Un Papa igualitario

13/05/2016

Maite Vázquez del Río.

El Papa Francisco sigue sorprendiendo y sobre todo haciendo tambalear los pilares de una Iglesia anclada en las ya más que «viejas» escrituras. Ahora está dispuesto a que las mujeres tengan mayor protagonismo y permite que se estudie si es posible que casen, consagren, bauticen u oficien funerales. Serán diáconas «permanentes» con «derechos» similares a los que ya tienen algunos diáconos.

El camino del Pontífice no es de vino y rosas. Con tantos casos acosando por supuestos abusos a menores, con filtraciones traicioneras, y gobernando un Estado diminuto pero de los más ricos en dinero y fe… Francisco I desde su llegada al Vaticano no ha parado de abrir puertas para modernizar una religión que se movía a base de inmovilismo, con declaraciones que parecen rasgar hasta las santas y rancias escrituras.

Consciente de la necesidad de modernizarse, de ofrecer realmente cobijo a los necesitados, de dar respuesta a los que en otro tiempo fueron hijos descarriados por sus tendencias sexuales, o decisiones sobre la vida que solo correspondían al mismísimo Dios, el Papa sigue descerrajando puertas clausuradas por siglos y siglos de creencias en las que no había sitio para las mujeres.

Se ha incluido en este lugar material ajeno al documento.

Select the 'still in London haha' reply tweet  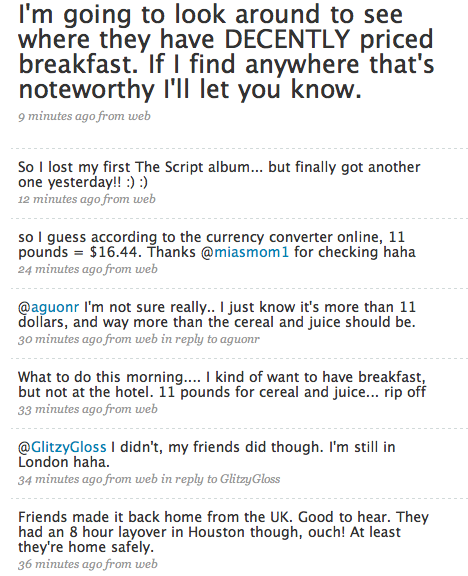[206, 455]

Por más que algunos defendamos la igualdad, en la Iglesia católica, apostólica y romana queda muchísimo camino por desandar y andar. Quien piense que alguna vez habrá una Papisa será un iluso. Hay que ser realistas muy pocas mujeres han desempeñado un papel relevante en un ámbito dedicado únicamente a los hombres. La misma historia así nos lo ha dejado ver. Jesucristo tuvo doce apóstoles, ninguno de ellos fue mujer, pese a la presencia de su madre o María Magdalena.

Sobran dedos de una mano para contar las mujeres que han dejado huella en el catolicismo. En primer lugar, para la historia de la Iglesia quedó la labor de Teresa de Jesún, santa y doctora de la Iglesia, madre fundadora, escritora. La primera doctora de la Iglesia, un título que sólo comparte con otras tres mujeres: Catalina de Siena, Teresita de Lisieux e Hldegarda de Bingen. Cabe recordar que la Iglesia tiene reconocidos 34 «doctores» y, por tanto, solo cuatro son mujeres.

Pero el Papa lleva años decidido. Ha reconocido que entre las tareas pendientes se encuentra establecer «una teología de la mujer» en la Iglesia y darles un papel más activo. Al Papa ya no le vale que la mujer se limite a la lectura en las misas, que haya mujeres monaguillo, o que llegue a ser la presidenta de Cáritas.

El Pontífice también ha lamentado en alguna ocasión que se confunda el «servicio» con la «servidumbre» de la mujer en la Iglesia, porque se las tiene para limpiar y atender el cuidado de la Iglesia . Y se congratula cuando comprueba que instituciones como la Comisión de Teología Internacional ve aumentar el número de mujeres que la componen.

En definitiva, Francisco I cree que se debe ofrecer espacios a la mujer en la vida de la Iglesia y, además, «con urgencia»: «La Iglesia es mujer», en femenino. De prosperar sus tesis, la Iglesia va a necesitar muchas mujeres implicadas en la responsabilidad pastoral, en el acompañamiento espiritual a personas, familias y grupos, además de en la reflexión teológica.

Parece que la igualdad llegará, aunque hay que ser realistas, nunca será de igual a igual. Pero los derechos deben existir para quienes quieran hacer uso de ellos.